Les danses traditionnelles comme réflexion sur le vivant

Stéphanie Auberville

Texte

[Stéphanie Auberville, chorégraphe]


La forêt est l’endroit
où les définitions du vivant se percutent, où le progrès rencontre ses limites par virus et zoonoses, le lieu où les luttes décoloniales sont aussi violentes que cruciales, où le concept de Forêt comme ressource à exploiter ou à préserver vient écraser les populations qui y habitent. La forêt est le lieu où philosophies ancestrales et pensée rationnelle se télescopent.

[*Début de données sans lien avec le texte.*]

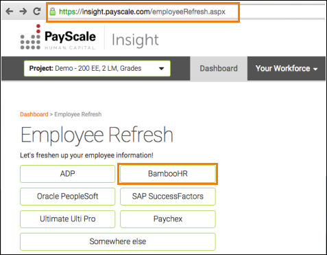Choose the ADP button

[67, 174]
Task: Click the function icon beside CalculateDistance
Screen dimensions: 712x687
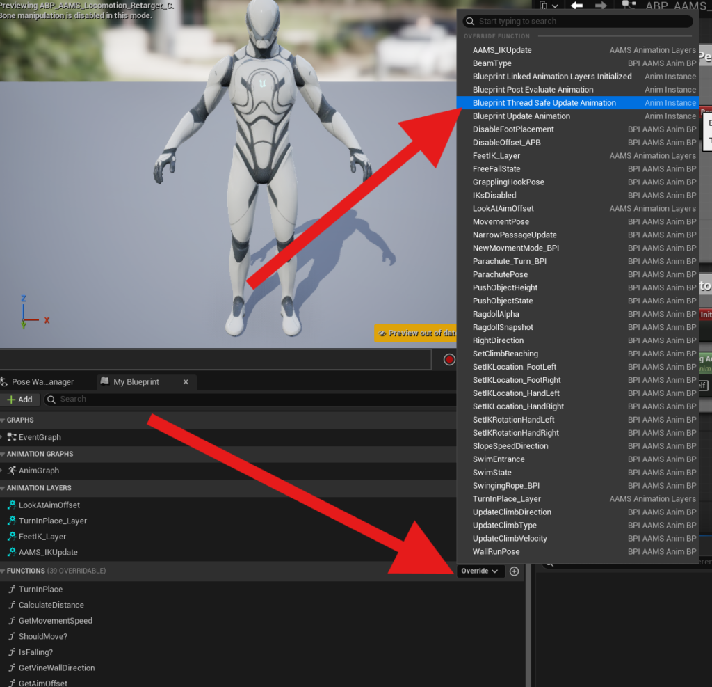Action: click(x=12, y=605)
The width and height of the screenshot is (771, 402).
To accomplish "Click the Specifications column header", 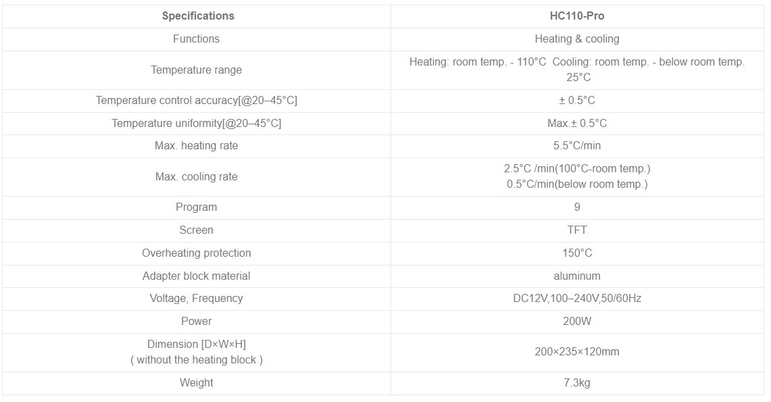I will pos(198,16).
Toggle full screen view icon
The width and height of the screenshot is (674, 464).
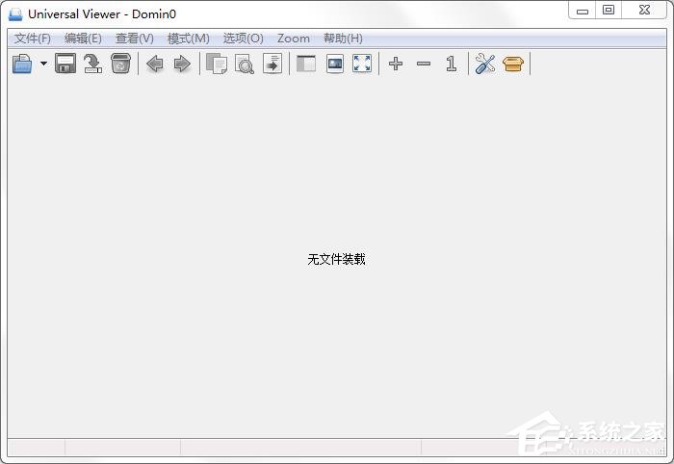click(x=362, y=64)
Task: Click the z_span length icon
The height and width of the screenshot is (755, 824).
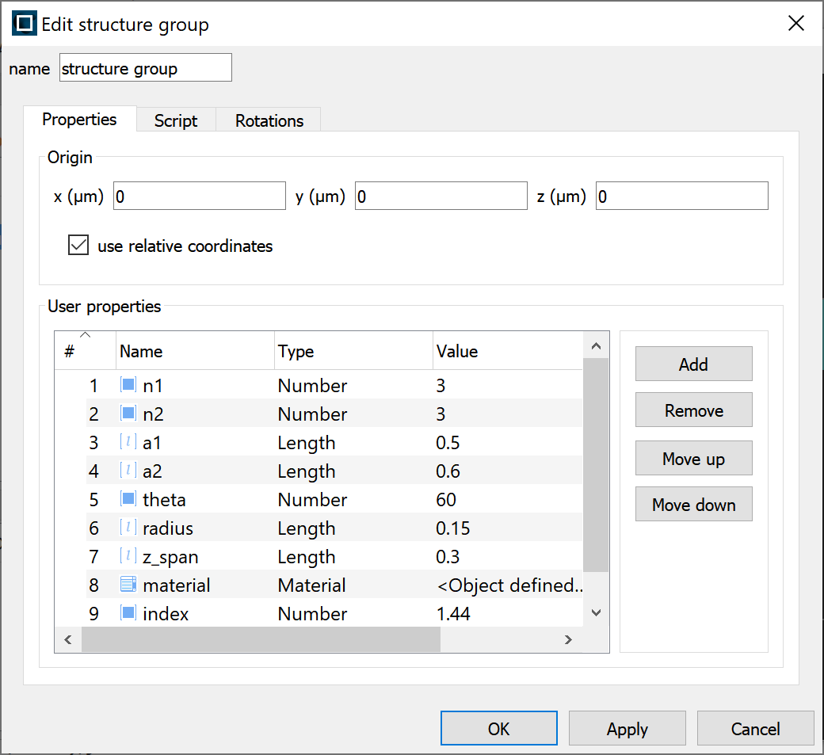Action: coord(128,556)
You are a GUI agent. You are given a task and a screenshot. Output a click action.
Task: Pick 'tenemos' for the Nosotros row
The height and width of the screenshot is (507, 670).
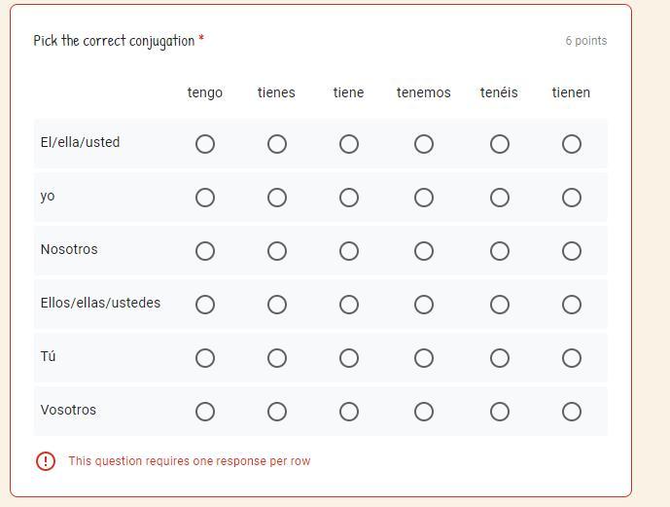[424, 251]
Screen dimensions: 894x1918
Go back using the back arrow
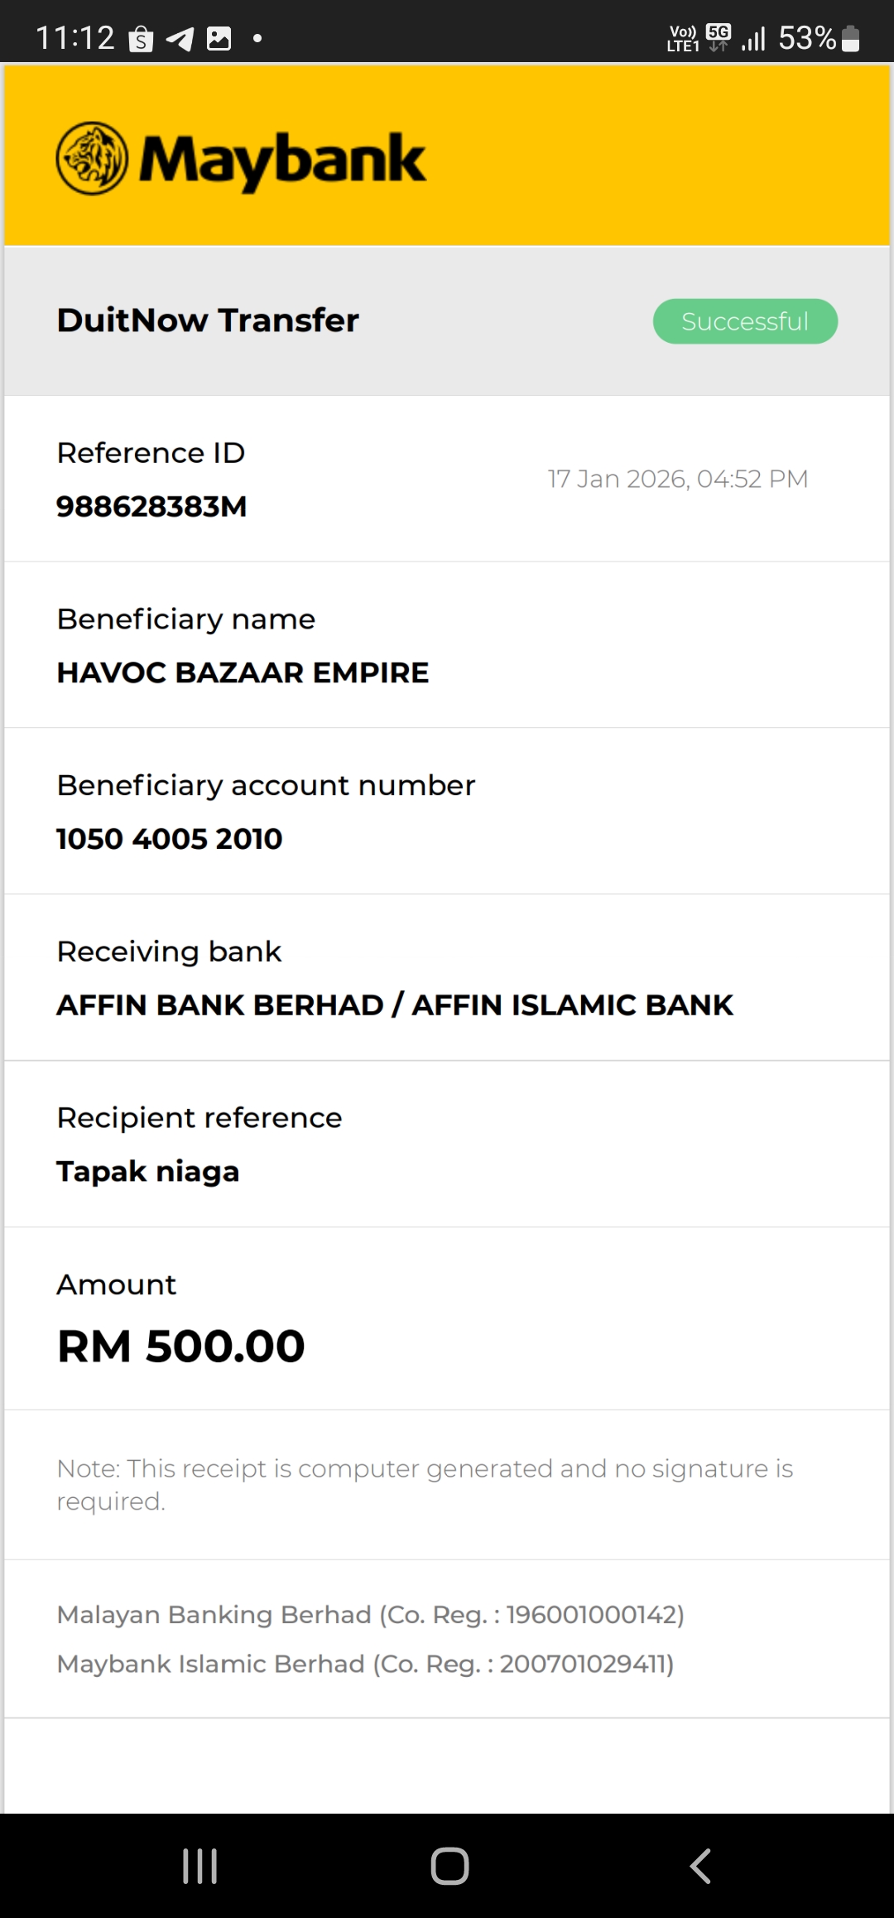pyautogui.click(x=700, y=1866)
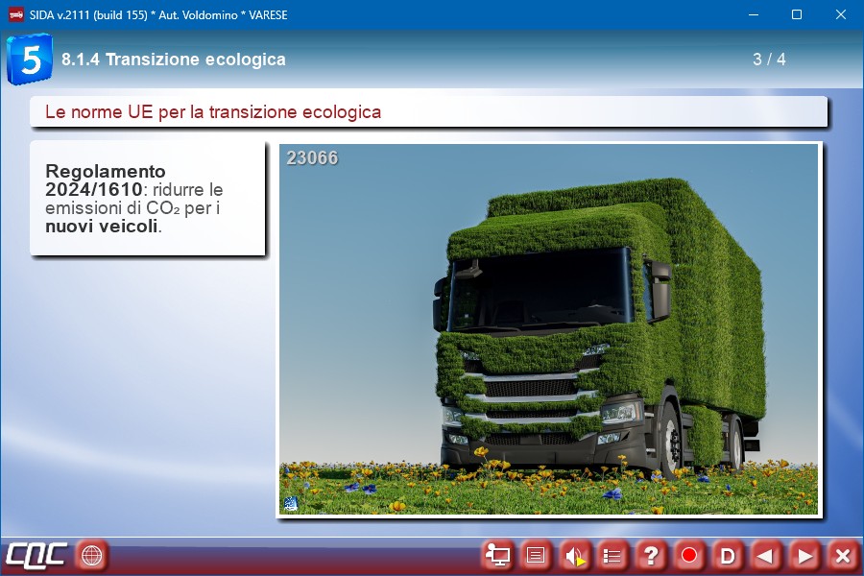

Comme Européenne, je suis un pur produit de la pensée rationnelle.
Comme danseuse, j’ai cherché à transformer ma compréhension du vivant par une approche sensorielle1 et à me défaire de certaines logiques en m’appuyant sur l’intuition.
Un jour, je suis allée en forêt de Soignes avec la guérisseuse mapuche Maria Quiñelén.Avant d’entrer dans le cœur de la forêt, elle s’est arrêtée et a demandé aux esprits la permission d’entrer ; en partant, elle a remercié la forêt pour son accueil.
Ces pratiques de respect et de gratitude m’ont bouleversée car il est facile de mesurer à quel point notre environnement moderne ne les sollicite pas.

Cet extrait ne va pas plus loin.